Some say HDR is the future of TV, while others think it’s a gimmick to boost TV set sales. Debate aside, High Dynamic Range (HDR) imagery for moving video is becoming increasingly popular and will be a key focus at NAB 2017. Not only do Netflix, Amazon and other streaming video on demand (SVOD) platforms offer HDR content to consumers, but we’re also seeing an increased demand for HDR-ready tools from our production and post customers.

HDR can dramatically change the look of a delivery across all media forms. With a properly calibrated monitor, the distinction between HDR and SDR content is almost as dramatic as HD versus SD resolution. Although SDR (aka REC709 video) currently reigns supreme, we’re beginning to see more of an industry shift toward HDR. In the coming months, we’ll likely begin to see more professionals opting for HDR formats across film and TV productions – both natively and with remastered content. With this change, we’ll also see a difference in the way post production professionals approach projects in terms of primary deliverables.

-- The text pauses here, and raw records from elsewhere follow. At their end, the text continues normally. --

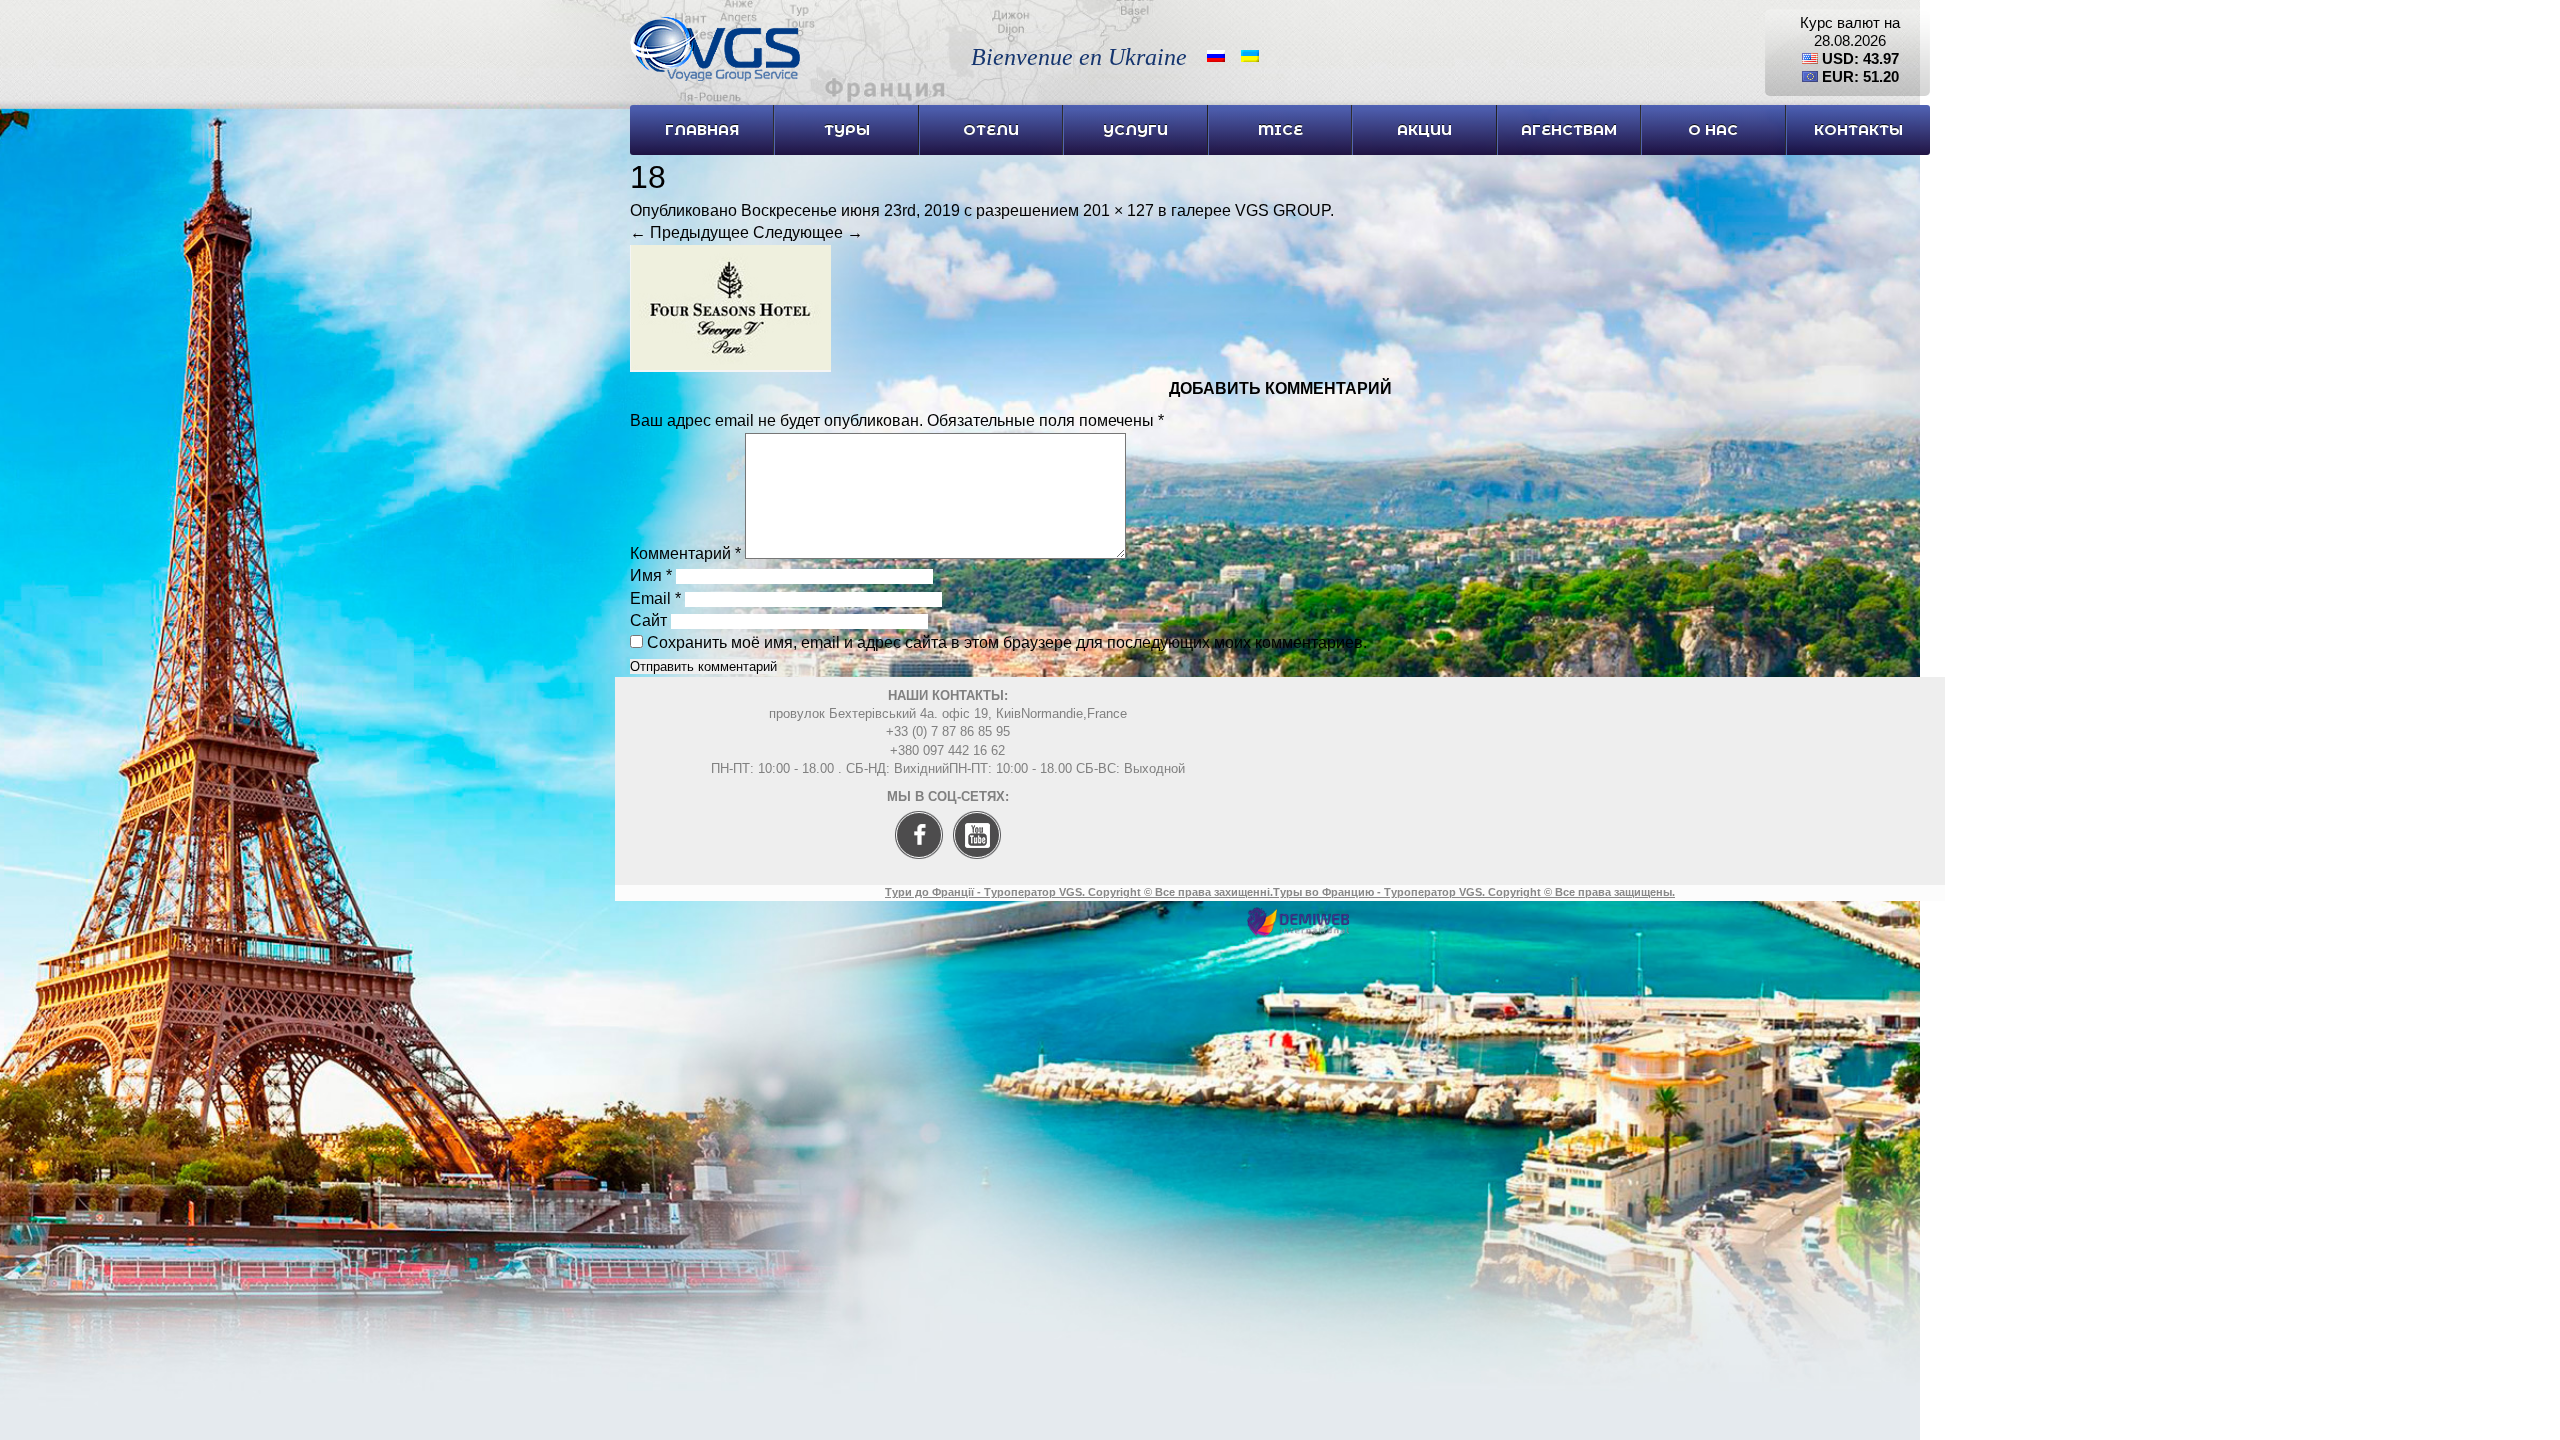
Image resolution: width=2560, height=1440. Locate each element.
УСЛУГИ (1135, 130)
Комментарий (685, 553)
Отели (991, 130)
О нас (1713, 130)
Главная (702, 130)
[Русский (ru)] (1216, 54)
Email (655, 598)
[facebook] (914, 865)
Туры (847, 130)
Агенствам (1569, 130)
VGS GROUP (1282, 210)
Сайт (648, 620)
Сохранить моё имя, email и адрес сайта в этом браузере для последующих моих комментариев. (1007, 642)
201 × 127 (1118, 210)
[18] (730, 366)
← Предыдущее (689, 232)
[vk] (982, 865)
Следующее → (808, 232)
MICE (1280, 130)
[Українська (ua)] (1250, 54)
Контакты (1858, 130)
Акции (1424, 130)
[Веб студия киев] (1298, 931)
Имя (651, 575)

Posting in HDR can seem daunting at the outset, especially when factoring in new and foreign standards and deliverables, and the apparent need for color science experts on every project. Even though SMPTE has established a set of useful HDR standards, it’s still perceived as the Wild West. That said, navigating the new frontier doesn’t have to be complicated for post pros, if they start with smart choices. Working within a format with the greatest color latitude will provide an ideal base to build all your derivatives, meaning HDR and SDR flavors. Autodesk Flame 2017 includes the automated Autodesk colour management system designed to intuitively guide our users through these choices.HDR doesn’t just impact color, however. It will also hugely influence how certain VFX are created and delivered. Any lens flares, glints, glows, blooming effects, etc. that feature highly saturated, bright areas may look drastically different on an HDR monitor versus a standard TV. More detail is naturally visible, so that trendy ‘clipped’ contrast look, used artistically in a lot of movies and commercials, may go out of fashion. In its place, a clean, beautiful life-like picture could emerge. Artistically, this presents opportunities and challenges. As the shift continues, we predict certain titles will ‘have to be watched’ in HDR.

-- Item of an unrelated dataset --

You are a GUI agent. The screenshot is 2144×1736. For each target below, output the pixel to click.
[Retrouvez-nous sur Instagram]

HDR is top of mind at Autodesk; the growth of the format impacts how we think about post and the tools we’re developing. We’ve already integrated HDR format support (HDR 10, Dolby Vision PQ and SMPTE 2020, among others) into our Flame Family of products and recently introduced our new unified color management workflow, a framework designed to help people navigate HDR. Going forward, we’ll be looking at how we might create new tools tuned to dynamic range, color correction and VFX that work differently in HDR versus SDR. And, at this year’s NAB, I think we’re going to see a lot of technology vendors coming out with new solutions designed to simplify HDR post workflows.